* **Artikel**:
Saturnalische Volkshaftigkeit
Literatur und noch viel mehr: Mit ihrer Ausstellung „Vorstadtstenz und Wiesnbraut“ feiert auch die Monacensia 200 Jahre Oktoberfest als ewig tragikomische Suche nach dem Glück
Ihre schweren Leiber rammten und rempelten einander plump und unsanft an, aber es gab keinerlei Groll zwischen ihnen. Sie brüllten einander und aller Welt einen Gruß oder ein neckisches Wort zu“, schreibt Thomas Wolfe 1928. Am Ende ist der US-Schriftsteller blau, schlägt einem feisten Rotgesicht seinen Krug ins Gesicht, landet mit Schnittwunden und zertrümmerter Nase im Krankenhaus und resümmiert, er habe auf dem Oktoberfest mehr über die Menschen gelernt als sonstwo in Jahren.
Die Monacensia in Bogenhausen nähert sich dem 200. Wiesngeburtstag als Literaturarchiv natürlich vor allem literarisch. Klassisch sieht man original Karl-Valentin-Manuskripte oder Achternbuschs Drehbuch-Skizzen zu „Bierkampf“ (1977) in Vitrinen. An der Wand ist der Film auch mit Kopfhörer zu erleben – neben Syberbergs „Menschen auf dem Oktoberfest“ (1963) und dem fantastischen Oktoberfest-Stummfilm (1923) von Liesl Karlstadt und Valentin, in dem er versucht, seine Frau abzuschütteln, um sich dann mit seiner Geliebten Mizzi zu treffen.
Wiesn-Lieder in der Glücks-Ecke
So heißt die Ausstellung auch „Vorstadtstenz und Wiesnbraut“. Dazu wird man schon im Foyer-Treppenhaus empfangen von einer Fotografie von 1928: Eine Frau, die einsam vor der Holzgerüstkonstruktion einer Achterbahn steht und von Trauer durchdrungen scheint: „Das Oktoberfest ist ja selbst eine Achterbahnfahrt der Gefühle“, erklärt Kuratorin Elisabeth Tworek die Idee zur Ausstellung.

* **Gesammelte Daten**:
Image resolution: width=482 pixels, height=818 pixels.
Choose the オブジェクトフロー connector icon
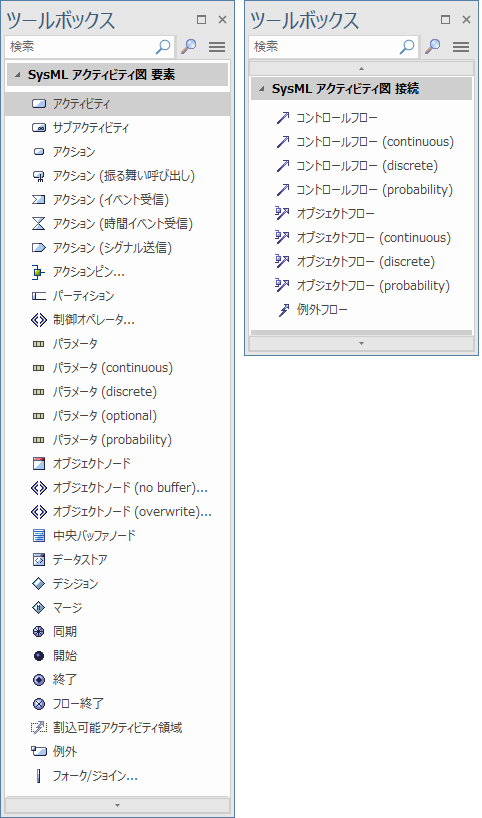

* **Aufgabenstellung**: Nenne jeden Film, den der Artikel erwähnt, zusammen mit der dort angegebenen Jahreszahl. Als Grundlage dient ausschließlich der Artikel.

* **Vollständige Antwort**:
Der Artikel erwähnt drei Filme:
- Achternbuschs „Bierkampf“ (1977)
- Syberbergs „Menschen auf dem Oktoberfest“ (1963)
- der Oktoberfest-Stummfilm (1923) von Liesl Karlstadt und Valentin